Extract to read =>
[Start of section]
Add a quick post about parsers, hooray

This commit is contained in:
R Tyler Croy 2020-12-21 20:47:38 -08:00
parent d2a2433a25
commit ed589d68c4
No known key found for this signature in database
GPG Key ID: E5C92681BEF6CEA2
1 changed files with 104 additions and 0 deletions

View File

@ -0,0 +1,104 @@
---
layout: post
title: Parsing in Rust
tags:
- rust
- pest
- antlr
---
In a world where everything is increasingly YAML, you might find yourself
wondering: "why bother to write a parser?" For starters, I recommend reading
the [YAML specification](https://yaml.org/spec/1.2/spec.html) before if you
haven't, but more importantly: there are so many domains which can be better
modeled with domain-specific semantics and syntax. When I was younger parsing
was typically done with lexx/yacc/bison/whatever and was complete drudgery, but
there are a few great modern tools in the Rust ecosystem that make writing
parsers _fun_.
[End of section]
Work order 1 =>
In the post on parsing in Rust, which tools were typically used for parsing when the writer was younger?
Work order 2 =>
Extend the post on parsing in Rust, picking up right after its final sentence.

Recorded data =>
[Start of section]
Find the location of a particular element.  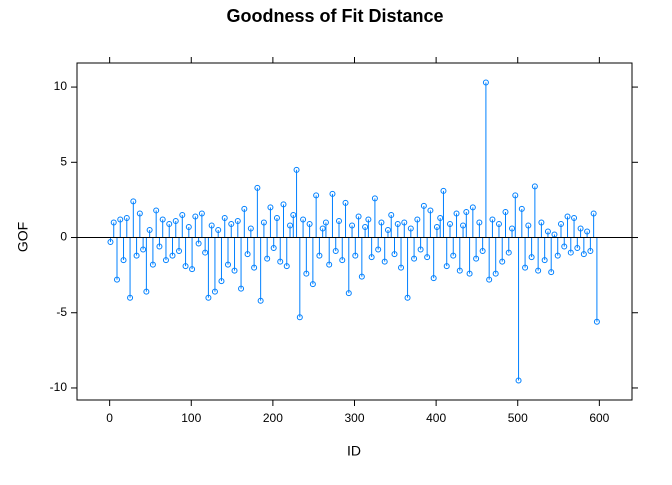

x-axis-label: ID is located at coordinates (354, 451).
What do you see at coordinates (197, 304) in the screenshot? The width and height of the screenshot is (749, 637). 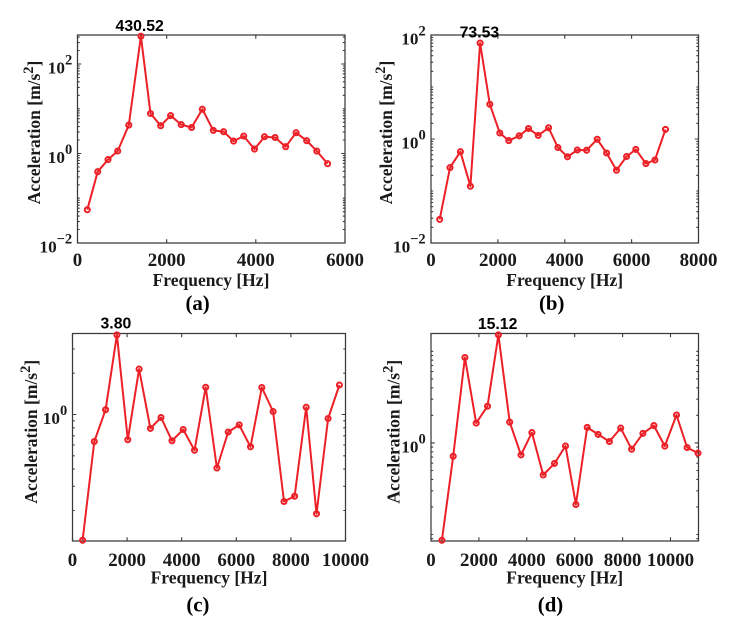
[End of section]
Response 1 =>
Lexx/yacc/bison/whatever.

Response 2 =>
I first dabbled in writing parsers with [ANTLRv4](https://github.com/antlr)
which is an absolutely **fantastic** toolset for writing parsers. The primary
author [Terence Parr](https://github.com/parrt) has written a number of good
books such as "The Definitive ANTLR 4 Reference" and "Language Implementation
Patterns". Both of which I recommend even if you're not setting out to write
that next great programming language.
In [Rust](https://rust-lang.org) our options are also pretty decent. When I
first ventured into writing Rust I discovered
[antlr4rust](https://github.com/rrevenantt/antlr4rust) which I promptly
bookmarked and then set aside until I had a parsing project. Once I finally had
a parsing project, I revisited the project and found that I didn't like the
ANTLR-like semantics in the Rust language. It didn't quite feel idiomatic
enough for me to feel comfortable.
More recently I have discovered **[Pest](https://pest.rs/)** which I have now
used within [Otto](https://github.com/rtyler/otto) and my most recent
experiment [Jenkins Declarative Parser](https://github.com/rtyler/jdp).
The grammar is similar enough to ANTLR that I was able to get started and my ideas quite quickly. Still, I haven't become clever enough to use parser-level stack manipulations, so I think that means I remain a parser-simpleton.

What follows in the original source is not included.